I keep reading about letting go, surrendering, turning my will over, etc.

I KNOW I need to stop trying to control things. I'm pretty sure a big part of my drinking was in order to dramatically fall apart in public so that someone would rescue me - it's one of the ways I feel loved. Pretty much the only way. Now I need to rescue myself.

Letting go though. Like - intellectually, I get it. Emotionally - I have NO IDEA now to do that.

Today I have something to let go of - well, a couple of things. Someone at work asked me a hard question in public. I felt a bit incompetent and humiliated. I've been internally raging over it and turning it over and over in my mind ever since. This person won't have given me a second thought - I'm sure - and there was no malice in their question. But I'm STILL mulling it over and having imaginary conversations with them in my head, where they are an idiot and unreasonable and I rein supreme with my wit and cleverness. I'm not comfy admitting that, but there it is.

The other thing I need to let go off is hurt. My husband is distant. I want him to hold me and pet me and say he's proud of me.
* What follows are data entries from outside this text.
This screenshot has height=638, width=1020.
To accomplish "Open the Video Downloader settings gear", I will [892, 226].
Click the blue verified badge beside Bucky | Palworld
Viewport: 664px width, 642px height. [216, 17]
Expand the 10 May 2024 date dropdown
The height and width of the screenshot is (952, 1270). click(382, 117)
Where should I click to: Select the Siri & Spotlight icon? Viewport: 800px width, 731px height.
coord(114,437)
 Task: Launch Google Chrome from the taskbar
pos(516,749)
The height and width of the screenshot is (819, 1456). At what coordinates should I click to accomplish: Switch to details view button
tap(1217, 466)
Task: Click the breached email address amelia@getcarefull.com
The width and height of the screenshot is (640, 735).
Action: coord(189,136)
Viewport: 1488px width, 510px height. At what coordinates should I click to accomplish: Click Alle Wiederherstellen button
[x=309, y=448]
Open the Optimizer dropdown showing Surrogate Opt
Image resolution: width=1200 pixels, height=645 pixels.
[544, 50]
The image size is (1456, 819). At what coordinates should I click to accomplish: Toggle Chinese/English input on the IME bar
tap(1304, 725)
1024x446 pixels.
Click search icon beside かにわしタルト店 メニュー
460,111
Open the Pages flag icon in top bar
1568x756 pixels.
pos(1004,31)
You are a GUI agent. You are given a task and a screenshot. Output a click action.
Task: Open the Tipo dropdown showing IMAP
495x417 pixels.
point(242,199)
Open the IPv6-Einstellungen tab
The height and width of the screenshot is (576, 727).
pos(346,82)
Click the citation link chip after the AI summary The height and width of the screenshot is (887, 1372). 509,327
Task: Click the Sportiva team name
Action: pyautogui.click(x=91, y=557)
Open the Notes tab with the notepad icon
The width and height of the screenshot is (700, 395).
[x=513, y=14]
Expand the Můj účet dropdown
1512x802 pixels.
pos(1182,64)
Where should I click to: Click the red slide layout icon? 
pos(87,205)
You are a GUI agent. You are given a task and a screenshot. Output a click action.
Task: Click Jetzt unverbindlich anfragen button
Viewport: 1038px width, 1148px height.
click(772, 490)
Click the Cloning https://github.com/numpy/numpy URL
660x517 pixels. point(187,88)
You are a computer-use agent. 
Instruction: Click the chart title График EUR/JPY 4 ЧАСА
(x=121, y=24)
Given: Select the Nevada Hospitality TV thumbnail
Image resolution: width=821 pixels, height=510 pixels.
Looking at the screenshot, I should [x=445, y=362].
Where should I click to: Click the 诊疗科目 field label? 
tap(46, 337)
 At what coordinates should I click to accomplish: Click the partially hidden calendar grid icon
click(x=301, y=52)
Most nights he avoids me, sits in a different room, and chooses to sleep elsewhere. I could cry or say I was sick or pick a fight to get some attention or interaction. It's always worked in the past. But I have to accept he can make his own decisions, I need to respect them, nobody owes me affection, and then stop being angry at him because he isn't acting how I want him to act. I don't like that.

How to let go? Like, literally, if there is someone reading this who can give instructions for an idiot. I am willing.